An oil field beneath Long Beach could be worth $280 million to the city over the next 10 years. It's almost as if Jed Clampett himself shot a hole in the ground near the city's port, in an area know as the Wilmington Oil Field.

The projections were reported over the weekend in the Long Beach Press-Telegram, which stated that the city could split profits from future drilling with Occidental Petroleum if a deal is struck with company to find all the black bubbly that experts think is there. Occidental would take about $240 million over the decade to do it's part: extract black gold.
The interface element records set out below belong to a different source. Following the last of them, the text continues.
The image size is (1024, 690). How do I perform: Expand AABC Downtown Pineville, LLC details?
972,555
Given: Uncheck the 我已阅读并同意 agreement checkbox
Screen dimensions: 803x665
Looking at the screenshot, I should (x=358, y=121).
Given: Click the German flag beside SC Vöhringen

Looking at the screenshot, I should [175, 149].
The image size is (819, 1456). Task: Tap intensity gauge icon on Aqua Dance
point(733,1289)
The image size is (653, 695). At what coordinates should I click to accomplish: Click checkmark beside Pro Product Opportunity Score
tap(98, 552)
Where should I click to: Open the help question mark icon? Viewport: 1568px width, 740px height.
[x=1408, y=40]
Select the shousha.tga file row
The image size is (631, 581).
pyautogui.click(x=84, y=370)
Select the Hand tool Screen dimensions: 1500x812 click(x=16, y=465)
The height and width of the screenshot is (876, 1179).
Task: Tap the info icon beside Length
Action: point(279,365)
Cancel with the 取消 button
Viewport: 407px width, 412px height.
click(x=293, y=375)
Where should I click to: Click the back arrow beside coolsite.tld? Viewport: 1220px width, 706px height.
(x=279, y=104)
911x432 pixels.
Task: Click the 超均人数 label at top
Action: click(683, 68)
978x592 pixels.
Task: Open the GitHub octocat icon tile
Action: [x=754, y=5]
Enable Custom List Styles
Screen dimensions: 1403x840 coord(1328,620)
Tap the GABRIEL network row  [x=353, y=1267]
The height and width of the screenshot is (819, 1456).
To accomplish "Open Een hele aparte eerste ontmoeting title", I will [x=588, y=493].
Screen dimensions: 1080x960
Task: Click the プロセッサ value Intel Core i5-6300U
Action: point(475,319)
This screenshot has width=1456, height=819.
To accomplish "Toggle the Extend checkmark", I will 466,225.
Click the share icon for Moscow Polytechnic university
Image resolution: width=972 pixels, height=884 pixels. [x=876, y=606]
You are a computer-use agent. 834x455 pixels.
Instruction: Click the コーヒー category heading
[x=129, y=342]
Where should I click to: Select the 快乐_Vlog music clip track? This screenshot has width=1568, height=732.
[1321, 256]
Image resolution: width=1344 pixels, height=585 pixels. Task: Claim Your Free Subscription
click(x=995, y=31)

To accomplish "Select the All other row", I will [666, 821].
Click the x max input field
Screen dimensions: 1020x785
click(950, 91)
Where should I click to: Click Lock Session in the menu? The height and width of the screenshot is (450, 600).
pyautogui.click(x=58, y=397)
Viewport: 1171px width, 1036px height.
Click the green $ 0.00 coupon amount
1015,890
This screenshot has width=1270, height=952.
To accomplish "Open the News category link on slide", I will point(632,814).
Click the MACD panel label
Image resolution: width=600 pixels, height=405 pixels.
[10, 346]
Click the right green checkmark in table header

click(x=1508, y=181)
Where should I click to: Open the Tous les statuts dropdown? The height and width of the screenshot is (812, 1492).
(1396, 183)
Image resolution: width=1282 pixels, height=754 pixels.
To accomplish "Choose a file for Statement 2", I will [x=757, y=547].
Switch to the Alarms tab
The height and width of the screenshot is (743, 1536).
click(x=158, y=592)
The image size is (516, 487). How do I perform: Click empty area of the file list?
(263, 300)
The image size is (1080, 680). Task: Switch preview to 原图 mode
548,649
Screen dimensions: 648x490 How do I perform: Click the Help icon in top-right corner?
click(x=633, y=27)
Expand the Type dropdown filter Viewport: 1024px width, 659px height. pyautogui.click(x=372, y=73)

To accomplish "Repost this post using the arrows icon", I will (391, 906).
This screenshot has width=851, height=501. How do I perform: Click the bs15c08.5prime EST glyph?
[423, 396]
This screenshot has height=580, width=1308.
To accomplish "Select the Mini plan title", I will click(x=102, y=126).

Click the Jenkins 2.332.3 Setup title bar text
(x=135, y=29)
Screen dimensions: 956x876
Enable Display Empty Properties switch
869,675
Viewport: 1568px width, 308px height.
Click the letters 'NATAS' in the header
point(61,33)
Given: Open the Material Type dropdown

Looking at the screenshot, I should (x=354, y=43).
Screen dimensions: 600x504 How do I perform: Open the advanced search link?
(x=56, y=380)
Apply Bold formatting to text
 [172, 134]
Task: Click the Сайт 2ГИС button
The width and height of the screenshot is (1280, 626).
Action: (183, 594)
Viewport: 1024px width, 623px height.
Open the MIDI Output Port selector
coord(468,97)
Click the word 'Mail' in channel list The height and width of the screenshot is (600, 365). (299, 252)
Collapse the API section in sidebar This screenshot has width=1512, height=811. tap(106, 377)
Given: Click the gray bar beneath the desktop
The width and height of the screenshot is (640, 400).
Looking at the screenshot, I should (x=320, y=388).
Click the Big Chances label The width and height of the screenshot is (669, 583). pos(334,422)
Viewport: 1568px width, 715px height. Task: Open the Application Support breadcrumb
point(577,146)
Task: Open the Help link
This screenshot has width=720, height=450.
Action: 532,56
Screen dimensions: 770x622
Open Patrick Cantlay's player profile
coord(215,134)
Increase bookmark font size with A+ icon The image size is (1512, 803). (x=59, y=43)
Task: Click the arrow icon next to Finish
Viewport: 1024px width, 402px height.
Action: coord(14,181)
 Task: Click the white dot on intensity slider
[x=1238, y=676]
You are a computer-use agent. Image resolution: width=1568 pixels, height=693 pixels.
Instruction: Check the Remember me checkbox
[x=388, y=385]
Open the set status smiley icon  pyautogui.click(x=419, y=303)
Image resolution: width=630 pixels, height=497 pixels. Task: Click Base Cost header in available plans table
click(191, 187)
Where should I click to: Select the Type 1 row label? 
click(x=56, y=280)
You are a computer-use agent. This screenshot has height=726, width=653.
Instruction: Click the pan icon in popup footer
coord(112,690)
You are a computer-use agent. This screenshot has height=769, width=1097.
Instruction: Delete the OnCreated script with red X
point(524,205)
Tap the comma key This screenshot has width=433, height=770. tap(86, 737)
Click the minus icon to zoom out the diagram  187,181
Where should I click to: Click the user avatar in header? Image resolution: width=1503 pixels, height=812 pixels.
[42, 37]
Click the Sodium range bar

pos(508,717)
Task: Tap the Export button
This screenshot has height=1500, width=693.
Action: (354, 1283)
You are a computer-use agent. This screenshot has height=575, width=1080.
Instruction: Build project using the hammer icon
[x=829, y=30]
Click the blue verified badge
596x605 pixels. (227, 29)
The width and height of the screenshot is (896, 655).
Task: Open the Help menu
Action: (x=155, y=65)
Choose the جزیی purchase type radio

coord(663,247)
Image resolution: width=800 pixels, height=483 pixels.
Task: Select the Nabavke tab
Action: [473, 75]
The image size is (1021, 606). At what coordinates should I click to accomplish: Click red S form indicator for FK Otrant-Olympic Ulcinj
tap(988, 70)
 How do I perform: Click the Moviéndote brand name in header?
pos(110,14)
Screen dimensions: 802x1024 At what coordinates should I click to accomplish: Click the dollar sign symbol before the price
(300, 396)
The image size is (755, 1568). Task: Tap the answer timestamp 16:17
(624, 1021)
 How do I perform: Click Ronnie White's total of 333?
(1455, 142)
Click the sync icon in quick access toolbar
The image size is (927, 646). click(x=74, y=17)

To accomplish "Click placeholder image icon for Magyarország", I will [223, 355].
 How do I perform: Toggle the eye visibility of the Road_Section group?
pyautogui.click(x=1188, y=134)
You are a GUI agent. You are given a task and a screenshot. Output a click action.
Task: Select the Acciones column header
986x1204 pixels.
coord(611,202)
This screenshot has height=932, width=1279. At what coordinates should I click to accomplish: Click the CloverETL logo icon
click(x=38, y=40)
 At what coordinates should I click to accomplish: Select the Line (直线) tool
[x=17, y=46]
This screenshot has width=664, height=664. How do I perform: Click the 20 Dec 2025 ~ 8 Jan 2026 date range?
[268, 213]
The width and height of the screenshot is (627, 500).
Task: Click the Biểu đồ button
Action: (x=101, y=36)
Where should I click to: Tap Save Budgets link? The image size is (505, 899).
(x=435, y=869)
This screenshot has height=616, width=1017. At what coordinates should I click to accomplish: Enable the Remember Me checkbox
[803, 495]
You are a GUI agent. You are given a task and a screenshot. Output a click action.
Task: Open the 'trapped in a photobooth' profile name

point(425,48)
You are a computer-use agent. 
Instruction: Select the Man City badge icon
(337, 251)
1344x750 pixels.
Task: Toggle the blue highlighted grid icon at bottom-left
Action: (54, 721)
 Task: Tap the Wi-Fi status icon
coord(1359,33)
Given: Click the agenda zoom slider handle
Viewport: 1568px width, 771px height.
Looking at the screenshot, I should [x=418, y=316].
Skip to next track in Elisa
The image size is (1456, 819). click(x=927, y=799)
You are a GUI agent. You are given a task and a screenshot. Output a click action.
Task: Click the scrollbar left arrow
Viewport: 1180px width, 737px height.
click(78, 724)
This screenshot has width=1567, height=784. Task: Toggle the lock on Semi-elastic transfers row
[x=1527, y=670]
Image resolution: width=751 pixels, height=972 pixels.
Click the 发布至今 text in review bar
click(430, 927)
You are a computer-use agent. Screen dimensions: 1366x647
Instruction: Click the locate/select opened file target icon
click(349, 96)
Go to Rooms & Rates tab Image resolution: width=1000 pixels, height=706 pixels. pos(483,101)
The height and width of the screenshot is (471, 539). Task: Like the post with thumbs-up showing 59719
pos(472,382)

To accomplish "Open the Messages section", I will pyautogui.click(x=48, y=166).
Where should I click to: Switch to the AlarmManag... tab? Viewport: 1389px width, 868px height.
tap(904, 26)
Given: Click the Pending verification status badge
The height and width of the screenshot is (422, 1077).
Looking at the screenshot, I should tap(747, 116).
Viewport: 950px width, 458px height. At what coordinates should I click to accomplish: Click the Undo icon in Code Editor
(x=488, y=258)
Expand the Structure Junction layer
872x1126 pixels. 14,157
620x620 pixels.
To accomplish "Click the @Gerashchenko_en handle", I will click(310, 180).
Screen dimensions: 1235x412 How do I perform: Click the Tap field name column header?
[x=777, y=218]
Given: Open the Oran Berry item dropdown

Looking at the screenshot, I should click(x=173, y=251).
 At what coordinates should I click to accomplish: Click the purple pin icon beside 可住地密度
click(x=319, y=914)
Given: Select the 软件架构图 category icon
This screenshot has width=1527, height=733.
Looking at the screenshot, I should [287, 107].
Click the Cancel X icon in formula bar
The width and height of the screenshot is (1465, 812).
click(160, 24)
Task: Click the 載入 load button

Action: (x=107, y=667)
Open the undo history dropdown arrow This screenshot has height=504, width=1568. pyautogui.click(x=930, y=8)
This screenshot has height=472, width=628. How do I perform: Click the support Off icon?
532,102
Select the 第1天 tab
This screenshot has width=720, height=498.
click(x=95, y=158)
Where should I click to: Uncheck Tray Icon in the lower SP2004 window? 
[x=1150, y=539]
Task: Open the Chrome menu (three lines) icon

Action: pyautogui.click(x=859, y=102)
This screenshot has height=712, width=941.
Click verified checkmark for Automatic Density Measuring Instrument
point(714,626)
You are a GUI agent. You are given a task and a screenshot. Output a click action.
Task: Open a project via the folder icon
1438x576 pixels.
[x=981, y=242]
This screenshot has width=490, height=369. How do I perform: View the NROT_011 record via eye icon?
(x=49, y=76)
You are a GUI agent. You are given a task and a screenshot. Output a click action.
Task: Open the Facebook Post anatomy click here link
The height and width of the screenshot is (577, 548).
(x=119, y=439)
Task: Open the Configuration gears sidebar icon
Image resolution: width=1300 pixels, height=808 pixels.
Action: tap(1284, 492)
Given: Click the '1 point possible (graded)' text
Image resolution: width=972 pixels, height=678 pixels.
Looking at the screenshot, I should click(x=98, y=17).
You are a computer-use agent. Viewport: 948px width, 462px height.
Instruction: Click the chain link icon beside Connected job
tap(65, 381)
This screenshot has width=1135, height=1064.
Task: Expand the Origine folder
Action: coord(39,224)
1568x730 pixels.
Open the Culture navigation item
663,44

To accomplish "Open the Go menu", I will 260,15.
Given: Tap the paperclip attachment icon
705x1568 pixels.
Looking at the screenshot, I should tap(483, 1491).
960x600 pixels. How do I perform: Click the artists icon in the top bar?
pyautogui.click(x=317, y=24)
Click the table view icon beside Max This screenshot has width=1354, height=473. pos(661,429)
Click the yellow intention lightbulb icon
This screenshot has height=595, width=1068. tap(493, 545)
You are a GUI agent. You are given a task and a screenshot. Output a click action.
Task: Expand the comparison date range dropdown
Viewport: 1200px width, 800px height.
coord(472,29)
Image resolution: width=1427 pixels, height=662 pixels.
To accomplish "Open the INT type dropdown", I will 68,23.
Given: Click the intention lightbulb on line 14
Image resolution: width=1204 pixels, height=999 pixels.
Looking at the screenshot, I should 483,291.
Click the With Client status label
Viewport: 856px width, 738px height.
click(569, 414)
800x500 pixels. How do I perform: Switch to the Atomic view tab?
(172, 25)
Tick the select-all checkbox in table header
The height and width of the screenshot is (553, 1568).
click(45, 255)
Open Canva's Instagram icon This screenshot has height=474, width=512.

“In terms of actual revenue that will fund general fund requirements, additional police, additional recreation, there's nothing like this that I know of,” Mayor Bob Foster told the Press-Telegram. “If you could see additional revenue without significant environmental impact, why wouldn't you do it?”

Occidental says it will take a $50 million investment in equipment and manpower at the site to grab the oil, so it wants a long-term contract with the city, which runs much of the site for the state as a trustee. As a result, A lion's share of the city's cut, $150 million, would have to go to its Tidelands Fund for such things as coastal development and lifeguards. Environmentalists, nonetheless, are concerned that extracting oil will pump noxious air over the coastal area.

What's more, nothing's ever a done deal when it comes to Long Beach. The city is famous for letting big projects slip through its hands, from a proposed Disney park there in 1992 to a Tesla car factory today (the mayor of Downey has claimed near-victory, although Long Beach has upped the ante and is still in the running).

The deal would also need state approval.